Наутро с вновь прибывшими знакомился начальник медсанбата, высокий и стройный брюнет, интендант третьего ранга Темников. Затем нас распределили по подразделениям, и я с десятью другими земляками был зачислен в эвакуационный взвод.
Медсанбат расположился на высоком плато, поросшем негустым лесом. Правая граница нашего палаточного городка находилась на почти отвесном крутом обрыве, а глубоко под нами, в узкой долине, уходящей на запад, посверкивали две стальные нитки железной дороги, и рядом с нею темнела полоса кое-где разбитого бомбежками шоссе. Пока не было боев, наш взвод нес караульную службу. В такой караул назначили и меня. Укрывшись в зарослях можжевельника на кромке обрыва, мы, необстрелянные новобранцы, дотошно выспрашивали кадрового старшину-санинструктора о первых днях войны на этом участке. Показывая на разрушенные деревянные строения по ту сторону трассы, он рассказывал:
– Всего неделю назад там располагался штаб дивизии со всеми своими службами. А на второй день войны немцы разбомбили его.

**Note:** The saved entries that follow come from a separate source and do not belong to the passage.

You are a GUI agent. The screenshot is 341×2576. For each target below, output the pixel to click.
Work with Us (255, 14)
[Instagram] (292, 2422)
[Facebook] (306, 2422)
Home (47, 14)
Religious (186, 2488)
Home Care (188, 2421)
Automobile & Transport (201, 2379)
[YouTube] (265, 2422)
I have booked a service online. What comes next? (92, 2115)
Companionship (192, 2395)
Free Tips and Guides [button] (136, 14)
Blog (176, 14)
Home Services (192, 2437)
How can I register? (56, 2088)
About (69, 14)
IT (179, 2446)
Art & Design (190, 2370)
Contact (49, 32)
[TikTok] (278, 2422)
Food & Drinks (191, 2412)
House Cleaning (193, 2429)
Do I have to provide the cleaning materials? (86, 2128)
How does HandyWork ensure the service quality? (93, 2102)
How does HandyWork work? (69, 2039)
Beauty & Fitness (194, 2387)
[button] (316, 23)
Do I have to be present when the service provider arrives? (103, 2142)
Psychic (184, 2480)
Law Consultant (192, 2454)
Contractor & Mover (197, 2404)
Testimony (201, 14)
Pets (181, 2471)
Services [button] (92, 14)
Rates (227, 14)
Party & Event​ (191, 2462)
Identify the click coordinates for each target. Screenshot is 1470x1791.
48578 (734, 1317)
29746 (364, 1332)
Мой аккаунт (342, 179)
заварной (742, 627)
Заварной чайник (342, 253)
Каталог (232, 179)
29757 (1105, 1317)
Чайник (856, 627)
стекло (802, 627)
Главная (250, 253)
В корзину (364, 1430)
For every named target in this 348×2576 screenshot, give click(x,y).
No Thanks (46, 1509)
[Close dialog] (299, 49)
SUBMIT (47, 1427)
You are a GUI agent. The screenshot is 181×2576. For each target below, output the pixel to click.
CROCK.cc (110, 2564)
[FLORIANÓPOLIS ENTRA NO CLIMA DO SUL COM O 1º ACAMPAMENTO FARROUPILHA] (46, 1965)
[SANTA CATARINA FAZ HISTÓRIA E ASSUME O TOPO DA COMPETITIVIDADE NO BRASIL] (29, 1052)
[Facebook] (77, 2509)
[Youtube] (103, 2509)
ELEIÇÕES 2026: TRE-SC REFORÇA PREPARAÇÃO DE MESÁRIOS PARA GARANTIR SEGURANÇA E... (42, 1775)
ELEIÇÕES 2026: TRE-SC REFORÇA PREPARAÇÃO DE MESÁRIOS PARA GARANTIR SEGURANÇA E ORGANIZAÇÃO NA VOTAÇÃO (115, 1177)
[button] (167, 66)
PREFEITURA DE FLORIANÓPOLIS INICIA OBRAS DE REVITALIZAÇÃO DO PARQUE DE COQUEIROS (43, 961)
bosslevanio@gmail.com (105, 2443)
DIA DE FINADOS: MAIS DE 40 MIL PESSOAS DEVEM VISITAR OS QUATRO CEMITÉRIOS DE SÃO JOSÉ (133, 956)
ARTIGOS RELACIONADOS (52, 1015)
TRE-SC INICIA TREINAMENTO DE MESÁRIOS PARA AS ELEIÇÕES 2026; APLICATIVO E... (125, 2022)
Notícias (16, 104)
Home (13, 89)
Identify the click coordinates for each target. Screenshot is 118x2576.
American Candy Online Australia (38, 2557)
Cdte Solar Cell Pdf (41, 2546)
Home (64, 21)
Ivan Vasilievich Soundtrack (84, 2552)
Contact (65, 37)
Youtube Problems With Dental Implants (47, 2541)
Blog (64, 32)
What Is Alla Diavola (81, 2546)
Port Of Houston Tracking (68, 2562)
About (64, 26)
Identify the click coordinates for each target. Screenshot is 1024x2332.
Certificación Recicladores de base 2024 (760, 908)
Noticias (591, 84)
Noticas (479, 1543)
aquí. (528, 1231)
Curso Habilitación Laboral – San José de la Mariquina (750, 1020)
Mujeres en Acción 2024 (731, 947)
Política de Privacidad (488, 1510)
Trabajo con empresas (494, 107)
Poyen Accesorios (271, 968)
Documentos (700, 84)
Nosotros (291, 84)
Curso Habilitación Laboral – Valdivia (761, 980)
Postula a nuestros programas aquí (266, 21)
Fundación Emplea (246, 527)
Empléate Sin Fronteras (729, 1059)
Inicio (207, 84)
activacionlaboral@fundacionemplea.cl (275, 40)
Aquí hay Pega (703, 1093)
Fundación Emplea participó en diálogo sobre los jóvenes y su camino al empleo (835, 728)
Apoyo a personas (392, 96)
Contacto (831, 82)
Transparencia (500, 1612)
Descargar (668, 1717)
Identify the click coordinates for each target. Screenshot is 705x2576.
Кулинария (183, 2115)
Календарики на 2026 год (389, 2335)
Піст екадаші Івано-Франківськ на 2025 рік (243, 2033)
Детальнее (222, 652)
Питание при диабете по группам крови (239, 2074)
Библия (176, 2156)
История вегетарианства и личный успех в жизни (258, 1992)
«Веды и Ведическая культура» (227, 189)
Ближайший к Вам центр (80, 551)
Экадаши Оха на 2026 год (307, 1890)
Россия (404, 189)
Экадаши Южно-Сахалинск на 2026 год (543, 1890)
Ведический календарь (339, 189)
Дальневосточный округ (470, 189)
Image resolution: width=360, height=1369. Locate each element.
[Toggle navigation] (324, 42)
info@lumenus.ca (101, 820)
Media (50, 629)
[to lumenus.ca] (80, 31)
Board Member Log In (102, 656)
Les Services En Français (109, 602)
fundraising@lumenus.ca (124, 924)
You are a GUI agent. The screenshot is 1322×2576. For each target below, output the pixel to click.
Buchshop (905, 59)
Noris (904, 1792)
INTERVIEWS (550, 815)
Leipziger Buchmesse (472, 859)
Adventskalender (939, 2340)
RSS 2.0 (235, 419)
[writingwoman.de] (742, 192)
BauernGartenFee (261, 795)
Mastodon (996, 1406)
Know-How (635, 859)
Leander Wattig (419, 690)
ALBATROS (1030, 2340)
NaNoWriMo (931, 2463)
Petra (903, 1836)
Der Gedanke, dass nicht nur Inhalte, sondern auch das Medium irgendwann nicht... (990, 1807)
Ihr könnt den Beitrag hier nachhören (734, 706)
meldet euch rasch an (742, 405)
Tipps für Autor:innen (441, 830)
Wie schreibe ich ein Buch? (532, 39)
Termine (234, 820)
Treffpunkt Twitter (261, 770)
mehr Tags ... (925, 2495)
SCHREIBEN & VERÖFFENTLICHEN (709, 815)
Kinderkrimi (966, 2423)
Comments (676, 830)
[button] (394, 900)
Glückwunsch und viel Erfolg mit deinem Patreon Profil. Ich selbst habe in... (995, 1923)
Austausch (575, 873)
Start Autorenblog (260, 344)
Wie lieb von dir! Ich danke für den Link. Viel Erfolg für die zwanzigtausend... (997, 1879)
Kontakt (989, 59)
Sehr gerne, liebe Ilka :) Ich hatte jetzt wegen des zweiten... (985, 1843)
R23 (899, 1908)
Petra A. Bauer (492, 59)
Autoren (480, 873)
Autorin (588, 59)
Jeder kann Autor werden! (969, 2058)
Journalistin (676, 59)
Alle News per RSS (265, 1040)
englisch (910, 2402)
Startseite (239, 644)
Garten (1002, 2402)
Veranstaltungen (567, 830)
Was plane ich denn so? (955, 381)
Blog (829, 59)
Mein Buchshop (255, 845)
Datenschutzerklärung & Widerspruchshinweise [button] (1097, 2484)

– А где же была противовоздушная оборона? Наши самолеты? Чем же занималась разведка? Убитых много было?
– Разведка уже давно доносила о скоплениях воинских частей по ту сторону границы, и штаб заблаговременно перебазировался в лес. Убитых было немного: там оставался только караул да кое-кто из хозяйственников. А насчет нашей авиации – то тут дело темное, секретное…
Лес, где располагался медсанбат, хорошо просматривался с низко летавших самолетов. Однако до начала июля ни одна бомба не была сброшена в его расположение. Самолеты противника летали так низко, что мы видели летчиков в кабинах. Однажды кто-то из бойцов не выдержал и сделал несколько прицельных выстрелов из винтовки по самолету. Тот как-то неестественно вильнул, набрал высоту и быстро скрылся за лесом.
– А ведь, пожалуй, влепил!- весело крикнул стрелявший боец, перезаряжая винтовку.
– Во всяком случае, пробоину сделал,- согласился кто-то.
Так это было или нет, но мы осмелели и решили стрелять, если самолеты появятся вновь. Но получилось иначе. Через полчаса прибежал запыхавшийся караульный начальник и накричал на нас:
– Кто стрелял? В кого стреляли?
Старшина доложил:
– Стрелял боец Ежкин, товарищ младший лейтенант. Стрелял по самолету и, кажется, зацепил его.
– Кто вам позволил стрелять?-строго спросил карнач.
– Так ведь война же! На войне полагается стрелять…
Разговор на эту тему был продолжен после смены. Помкомбата по боевой части собрал весь караульный взвод и приписанных к нему санитаров и учинил нам полный разнос:
– Вы демаскируете наше расположение! Всякую стрельбу, в том числе и по самолетам, я категорически запрещаю! Это есть приказ!